A mathematical modeler has the privilege of applying skills in all spheres of life, from natural to social sciences. Zviiteyi chose to model disease infections;
Hello Zviiteyi, I was happy to receive your name from Daphne. Thank you for accepting to add your voice to this cause
Hi Winnie, I am happy to make my contribution to Words That Count.
Briefly introduce yourself to our audience
My name is Zviiteyi Chazuka from Zimbabwe. I have just recently been awarded a Postdoc fellowship at the University of South Africa (UNISA), Department of Decision Sciences. I am a mathematical modeler who studies sexually transmitted infections and neglected tropical infections.
Your research is very important to this Africa; how did you end up as a mathematical modeler?
I was born in rural Zimbabwe, in a place called Rusape, as the firstborn of two children and the remaining surviving child (brother is late). We moved to Bulawayo when I was five years old and attended my primary and secondary school there. I remember winning the best in mathematics awards in primary school, which drove my career choice later on. I passed my O’levels and A’levels and proceeded to the National University of Science and Technology to pursue a degree in Applied Mathematics under the government grant program, which I completed in 2008.
Due to the economic situation in my country at that time, I decided to work and was employed by Bulawayo Polytechnic Engineering Department.
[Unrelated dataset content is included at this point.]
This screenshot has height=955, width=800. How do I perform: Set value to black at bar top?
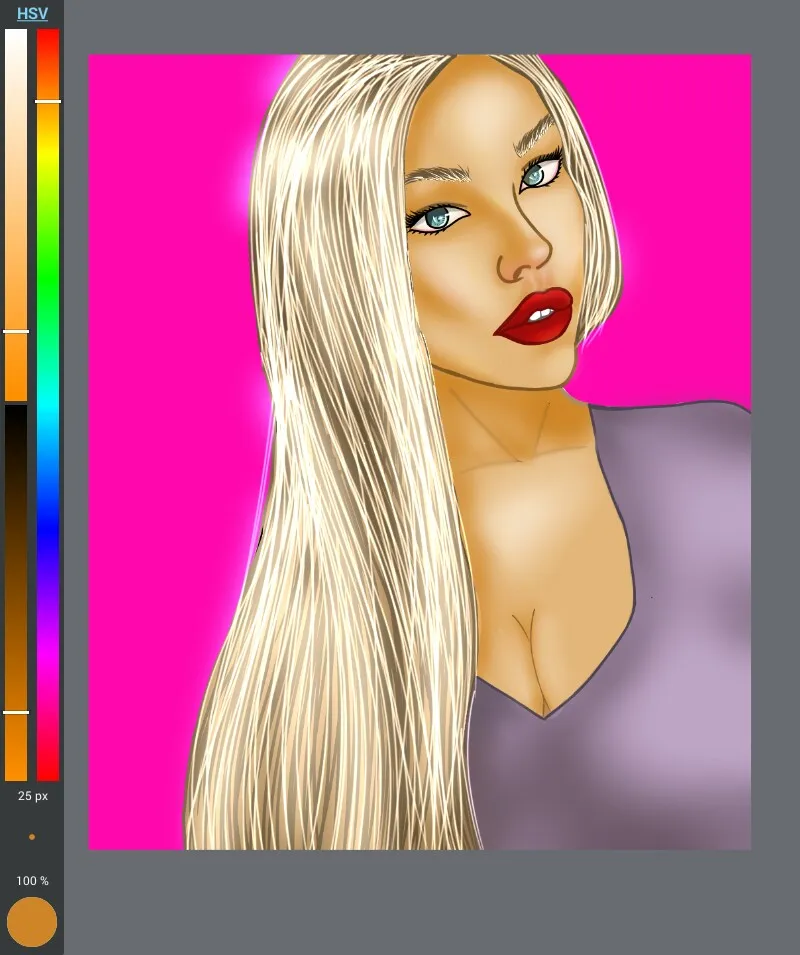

At the time of my employment in 2009, I was the only lecturer with a mathematics degree and I taught all mathematics courses within the department from National Certificate to Higher National Diploma. My love for a research culture led me to team up with my colleagues to form the first research association at Bulawayo Polytechnic. The main role of this association was to bring forward and showcase the brilliant products and talents of the students at our polytechnic. We won first position awards at Research Expos and we motivated students for better employment opportunities.
The exposure I had from our research association helped me get headhunted by the Chinhoyi University of Technology in Zimbabwe where I was employed as a mathematics lecturer in January 2015. I was the only female lecturer in the department. With a lot of joy, I can say I have successfully contributed to the award of BSc Honours in Mathematics degrees to 3 young women, two of whom I constantly mentor. I do hope that more and more women will take up mathematics soon.
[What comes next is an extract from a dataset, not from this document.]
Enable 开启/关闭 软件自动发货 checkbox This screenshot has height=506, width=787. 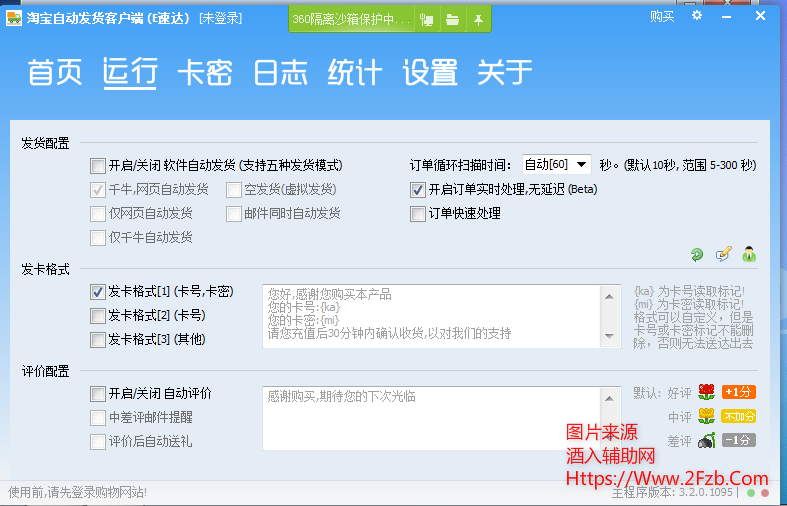(x=97, y=165)
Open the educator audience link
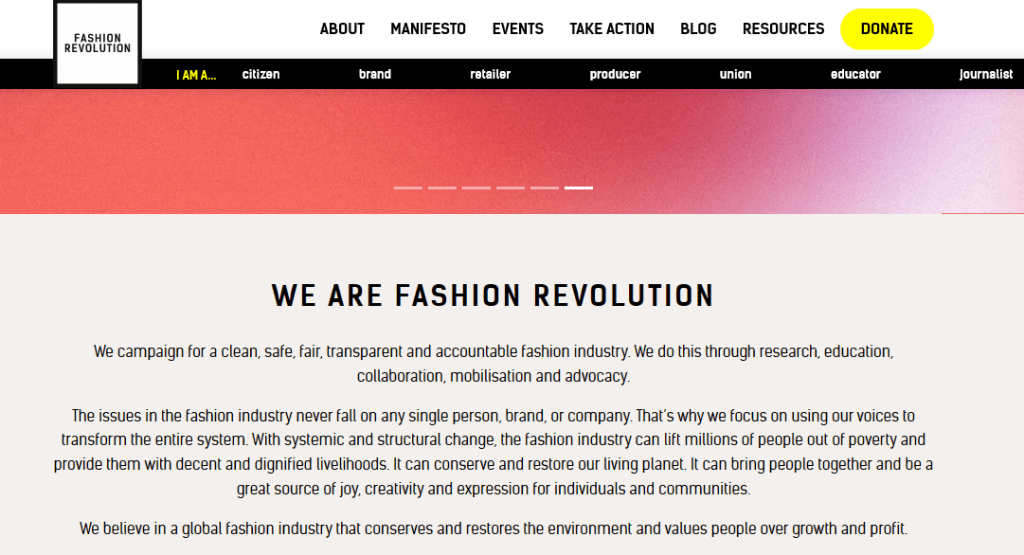This screenshot has height=555, width=1024. pyautogui.click(x=855, y=74)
My drive for research further led me to register for a Ph.D. in Applied Mathematics in 2016 at the University of South Africa. My research focus was on modeling the immune response dynamics of HPV among HIV-positive women. In the same year, I received a CIMPA travel grant to participate in a summer school in Angola. This was indeed the beginning of my Ph.D. research journey. In 2018 I received a travel grant to attend an ICTP hands-on summer school in Italy. This opportunity opened me up to meeting research collaborators and mentors and in the same year, I was awarded a UNISA M&D bursary for my studies till I finished my Ph.D. in 2021.
On the 29th of October 2021, my thesis was accepted for a Ph.D. in Applied Mathematics qualification at UNISA, making me the first and only female with a Ph.D. in Mathematics at the Chinhoyi University of Technology in Zimbabwe. In addition to this, I am the first in my clan to attain a Master’s and a Ph.D. status. Recently, I received a Postdoc position at UNISA, Department of Decision Sciences.
Wow! Huge congratulations to you and thanks for representing African women very well!
Let’s talk about moments when you have felt very challenged as a mathematical modeler
I have had challenges securing funding for some very important research activities outside Africa. It was not easy initially to secure the bursary for my studies, I could have dropped out, but by God’s grace, I finally got it. There are times I could not publish in high-impact journals because of limited research funds. Lastly, I would like to highlight the limited research time due to heavy workloads.
What has helped you stay focused and motivated, especially during those challenging times?
I believe mathematics is my special tool to contribute to solving the world’s problems. I also believe that having so many students whom I have taught look up to me has pushed me forward. This is because my goal is to mentor so many young people into crafting career paths that they enjoy working in and making a mark in solving the world’s problems. If all the students I taught mathematics could use that knowledge to contribute to making the world better I would be so happy, so it has to start with me.
Tell us about moments of recognition that have made you proud as a mathematical modeler
I was awarded a Ph.D. bursary and this Postdoc opportunity. Another thing that makes me proud is being a Co-founder of the Bulawayo Polytechnic Research Association.
Who are you outside of school and research work?
Outside work, I am a wife, a daughter, a sister, and a Catholic. I enjoy baking, traveling, singing, gardening, and flower planting. I also love golf events.
What is your favorite quote?
“There is no such thing as failure. Failure is just life trying to move us in another direction” ~ Oprah Winfrey.
What is your word of encouragement for a young girl who wants to become a mathematical modeler?
Young women out there you are dynamites! Even if you are the only female in your section or clan never lower your standard. Push for more recognition. Nothing can stop your determination to rise.
Thank you very much, Zviiteyi, for accepting to teach us about your journey as a mathematical modeler. I believe someone out there will pick a leaf. Wishing you all the best with your Postdoc.